With the IMF saying it will decide on joining the bailout only after the first progress report, Merkel has said she expects the fund will sign on in the fall. That’s not enough for some members of her caucus, where the risk of further defections is growing.

“I’m also very sure that the IMF will contribute to the program, just as we declared this to be indispensable,” Schaeuble said in an interview with ZDF television later Monday. He expressed understanding for the dissenters, while saying he’ll also “tell them my arguments why I think the right decision is to agree” to the bailout.

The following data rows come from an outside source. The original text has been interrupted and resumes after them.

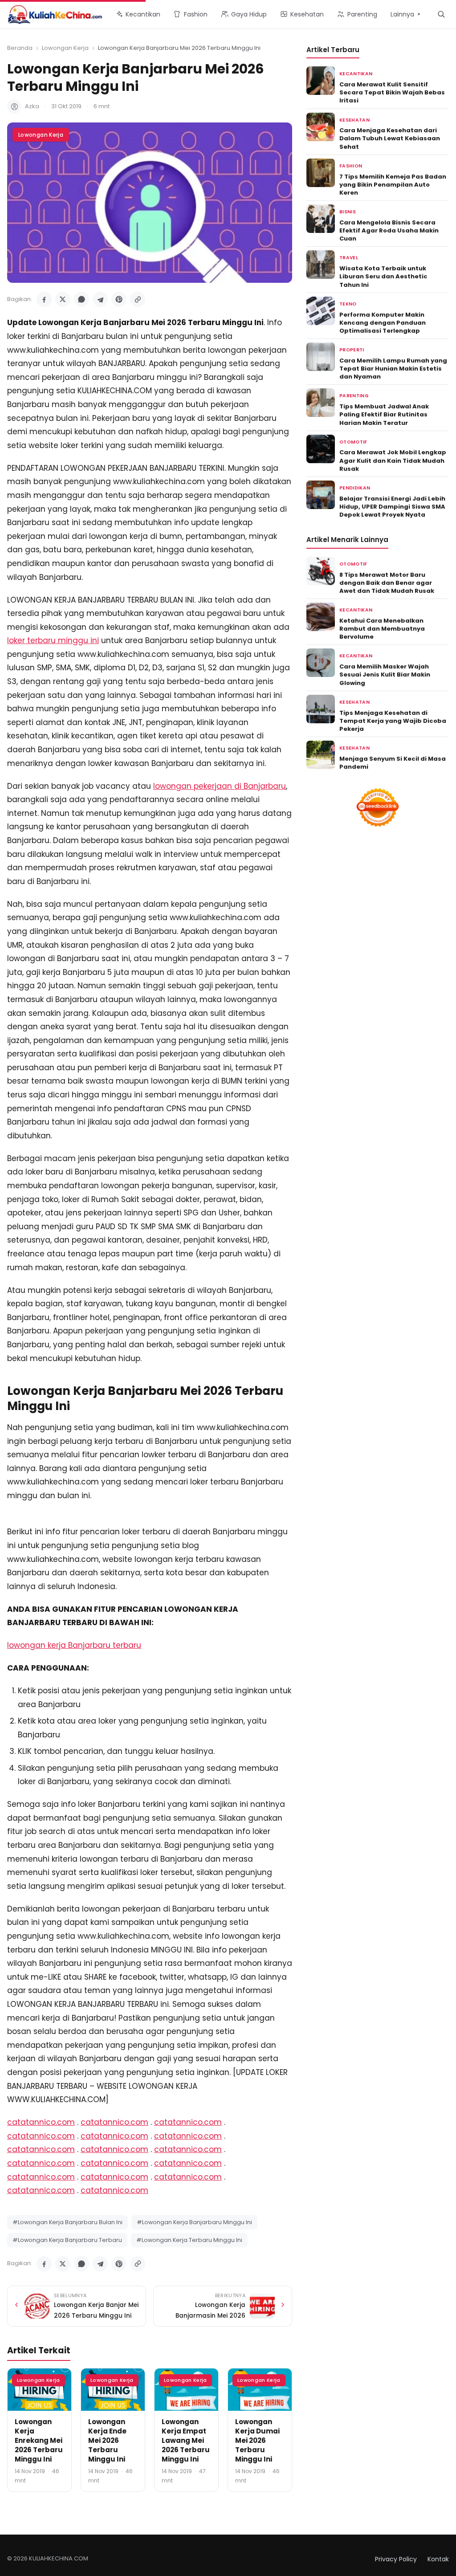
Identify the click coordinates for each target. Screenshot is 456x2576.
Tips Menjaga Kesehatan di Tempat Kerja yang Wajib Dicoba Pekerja (392, 721)
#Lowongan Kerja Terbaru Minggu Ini (189, 2240)
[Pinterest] (118, 299)
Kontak (438, 2559)
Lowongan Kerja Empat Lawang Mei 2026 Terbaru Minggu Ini (186, 2440)
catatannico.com (41, 2122)
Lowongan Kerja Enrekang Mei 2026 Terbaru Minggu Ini (39, 2440)
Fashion (350, 166)
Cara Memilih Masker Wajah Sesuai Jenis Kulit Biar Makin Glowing (384, 674)
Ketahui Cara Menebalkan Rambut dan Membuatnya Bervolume (382, 628)
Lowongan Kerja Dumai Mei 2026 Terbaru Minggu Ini (257, 2440)
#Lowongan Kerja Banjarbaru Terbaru (67, 2240)
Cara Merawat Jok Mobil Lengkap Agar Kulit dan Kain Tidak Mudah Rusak (392, 460)
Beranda (20, 48)
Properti (351, 349)
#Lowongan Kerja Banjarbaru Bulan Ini (67, 2222)
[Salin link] (137, 299)
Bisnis (347, 211)
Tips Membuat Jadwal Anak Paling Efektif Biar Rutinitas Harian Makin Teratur (384, 414)
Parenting (354, 395)
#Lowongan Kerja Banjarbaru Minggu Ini (194, 2222)
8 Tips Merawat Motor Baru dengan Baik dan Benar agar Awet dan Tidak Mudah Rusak (386, 583)
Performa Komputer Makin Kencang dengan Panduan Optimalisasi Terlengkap (382, 322)
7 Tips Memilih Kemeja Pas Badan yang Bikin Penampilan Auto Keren (392, 184)
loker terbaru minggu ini (53, 640)
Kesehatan (354, 120)
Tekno (348, 304)
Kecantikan (355, 73)
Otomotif (353, 442)
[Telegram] (100, 299)
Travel (348, 257)
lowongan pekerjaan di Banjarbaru (219, 786)
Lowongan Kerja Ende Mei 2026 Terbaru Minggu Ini (107, 2440)
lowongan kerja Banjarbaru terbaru (74, 1645)
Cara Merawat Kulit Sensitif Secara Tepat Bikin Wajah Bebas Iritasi (392, 92)
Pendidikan (354, 488)
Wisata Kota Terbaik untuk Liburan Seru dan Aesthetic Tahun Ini (383, 276)
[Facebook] (44, 299)
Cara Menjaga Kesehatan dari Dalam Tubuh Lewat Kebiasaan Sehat (389, 138)
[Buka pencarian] (441, 14)
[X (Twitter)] (62, 299)
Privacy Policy (396, 2559)
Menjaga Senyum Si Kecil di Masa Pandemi (392, 762)
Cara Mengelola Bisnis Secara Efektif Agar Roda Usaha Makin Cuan (389, 230)
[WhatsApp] (81, 299)
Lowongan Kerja (65, 48)
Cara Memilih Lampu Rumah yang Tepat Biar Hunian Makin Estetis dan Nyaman (393, 368)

Merkel’s coalition has consistently backed bailouts during Europe’s debt crisis, though dissent has grown with each ballot and 60 lawmakers in her 311-member caucus voted against even holding talks on further aid to Greece last month.

Party Rebellion

“The IMF is a critical question for all of us,” deputy caucus leader Michael Fuchs said in a Bloomberg Television interview. “If the IMF is on board, if the IMF really says — yes, we’ll come on board in September and continue to finance Greece next year, then of course I will vote pro.”

“There could be more” defectors than in the July vote, he said.

In the letter, Schaeuble asks for authorization to approve the bailout at a meeting of the European Stability Mechanism, the euro area’s financial backstop, on Wednesday evening, hours after Bundestag lawmakers vote in Berlin. He also asked them to unlock a first payment of 26 billion euros, mainly to repay Greece’s creditors and recapitalize banks.

Gerda Hasselfeldt, parliamentary leader of the Christian Social Union, the smaller of two parties in Merkel’s bloc, urged her faction also to fall in line. The proposed bailout is a “tough reform package with a tight web of oversight” that justifies a vote in favor on Wednesday, she said in a statement.

Merkel’s group is being asked to sign off relying on her confidence that IMF Managing Director Christine Lagarde will back the fund’s participation later.

“Everybody has to ask themselves whether they have a good justification for a ‘no’ vote,” Peter Tauber, general secretary of Merkel’s Christian Democratic Union, said in Berlin.

The IMF wants to await the “capacity and willingness of the Greek authorities to deliver the required adjustment” and adoption of debt-relief measures by the European creditors before deciding on its role, according to an ESM document provided to the German parliament and obtained by Bloomberg. “The IMF contribution to the financial assistance is at this stage undetermined.”